粉薬を水で溶かしてスポイトを用いて飲ませる
口のわきから頬の内側に少量ずつたらして飲ませます。このとき、勢い良く飲ませてしまうと誤嚥してしまうので注意が必要です。

離乳食開始以降のお子さん向け

スプーンの上に少量の水で溶いた粉薬を食べさせる
量が多いと飲みきれないことがあるので少量の水で溶くことがポイントです。

お薬服薬ゼリーを使用する
市販されている服薬ゼリーは7~8か月ごろのお子さんから使用することができます。
スプーンにゼリーを取り、その上に薬を乗せて再びゼリーを乗せてサンドイッチして飲ませてあげます。

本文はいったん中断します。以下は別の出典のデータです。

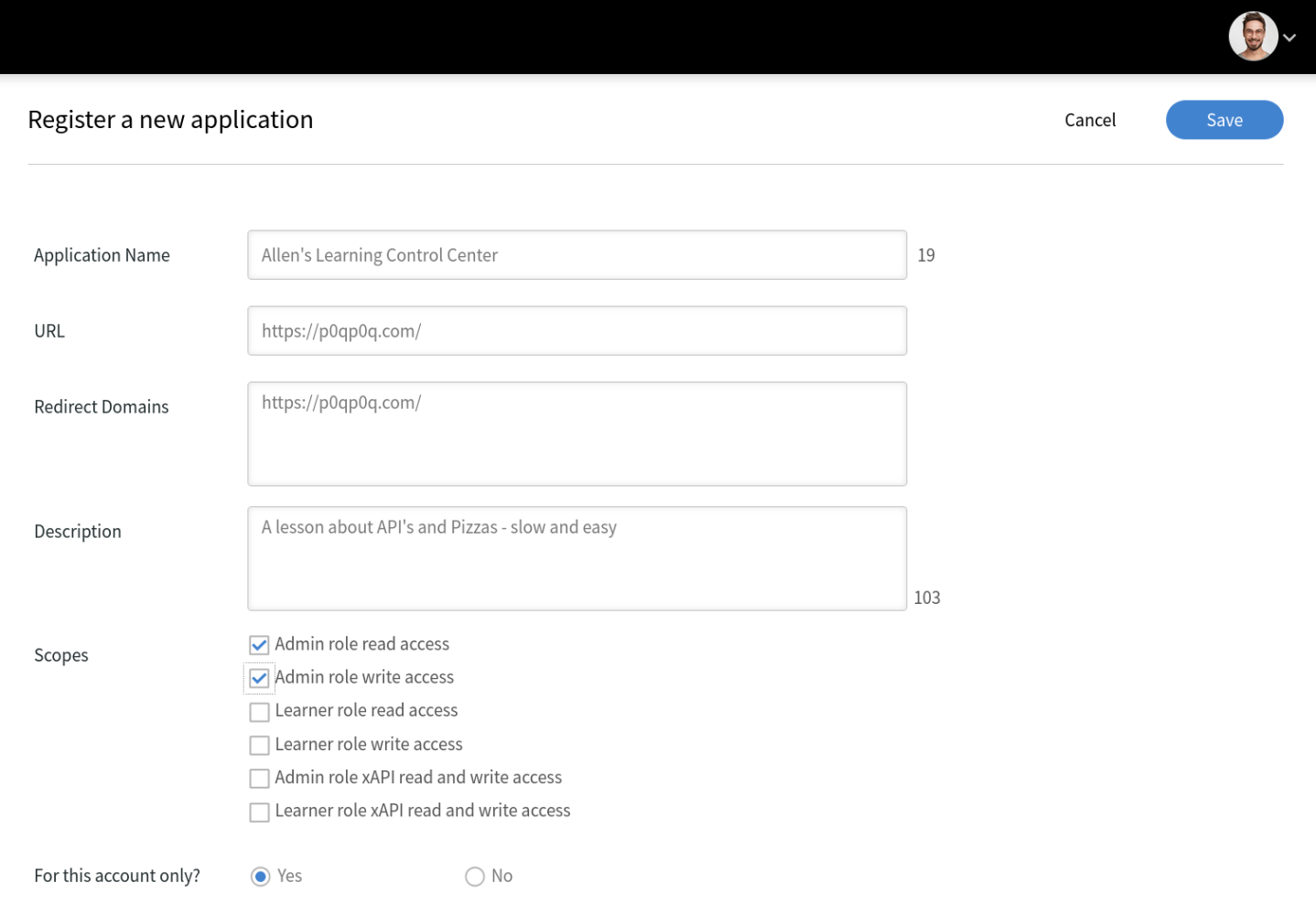1316x915 pixels.
Task: Expand the profile dropdown chevron
Action: pos(1289,38)
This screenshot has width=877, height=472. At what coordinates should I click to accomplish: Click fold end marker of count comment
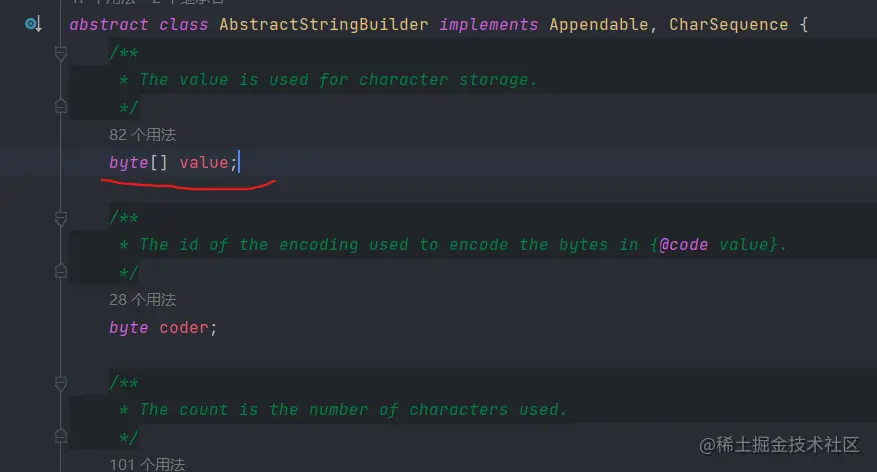[x=61, y=436]
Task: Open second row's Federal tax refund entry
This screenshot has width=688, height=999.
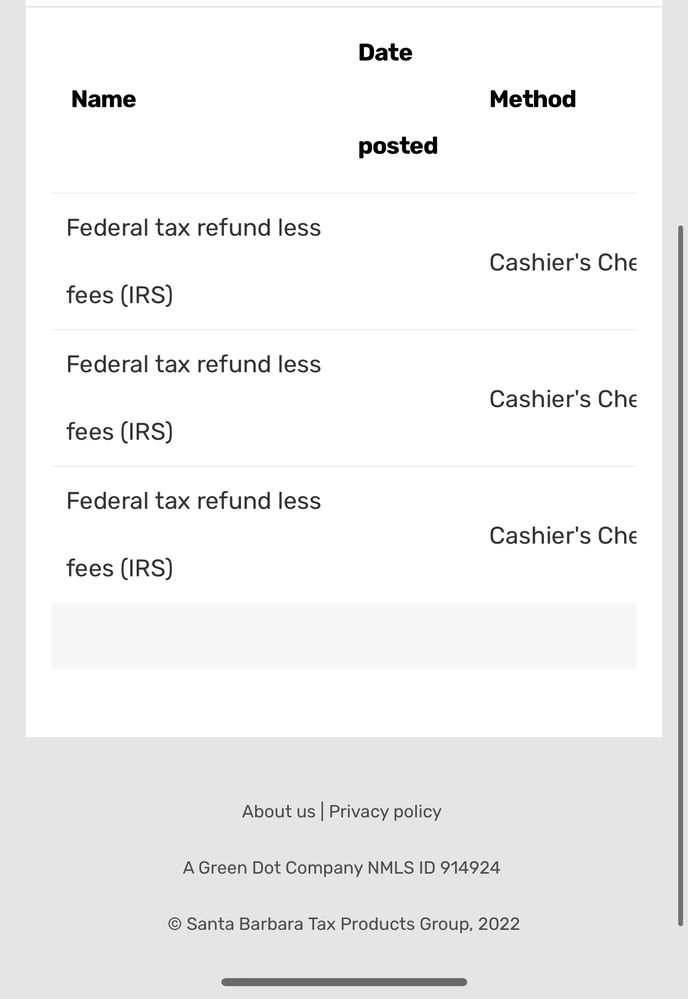Action: (x=194, y=398)
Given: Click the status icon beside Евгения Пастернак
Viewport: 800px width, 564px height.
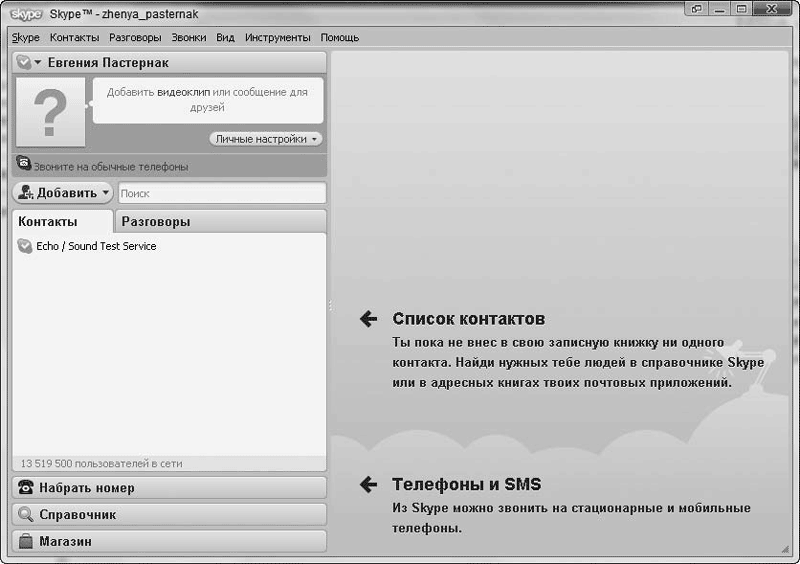Looking at the screenshot, I should [x=24, y=63].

ゼリーと粉薬を混ぜてしまうと苦みが目立ってしまいます。薬をゼリーで包み、噛まずに飲ませてあげるようにしましょう。

学童期以降のお子さん向け

粉薬の賦形剤*の割合を増やす (*賦形剤:ふけいざい/薬を服用しやすくするために加える成分。でんぷんや乳糖など。)
通常粉薬は乳糖でかさ増しをして患者さんのもとに渡ります。苦いお薬も乳糖の割合が増えると飲みやすくなります。どのくらい嵩増ししているかは医療機関によって異なるのでかかりつけの先生にご相談ください。

粉薬や錠剤をカプセルに入れて服用する
空のカプセルが市販されており、カプセルの中に錠剤や粉薬を入れることにより味を感じにくくさせることができます。挑戦する前にカプセルが飲み込めるかどうか確認してみてください。また、カプセルが喉に張り付いて上手く飲み込めない場合はカプセルを飲む前に水を飲むなどして口を湿らせてから飲んでみてください。

ジュースやアイスクリームなどで味をマスクするやり方もありますが基本的にはお薬との影響が製薬会社で試験されていないことがほとんどです。また、組み合わせ次第で服用しにくい味になってしまうことや混ぜたもの(例えば普段の食事)を嫌いになってしまう可能性があります。そのためおすすめは出来ませんが、どうしても飲めない場合は甘みの強い飲み物や食べ物で飲ませてあげることもできます。

いずれの飲ませ方もできるだけ上体を起こし、お子様が飲み込める量を少しずつ服用させるなど、むせに注意して服用させてあげてください。

以上何点かやり方をご紹介しましたが、最も大切なことはお薬が飲めたらそのことをほめてあげることです。忙しい日常で忘れがちですが、大人が服用する場合でも苦いお薬を頑張って服用できたことを是非ねぎらってあげてください。

お薬の服用に関してわからないことがありましたらかかりつけの医師・薬剤師へ一度ご相談ください。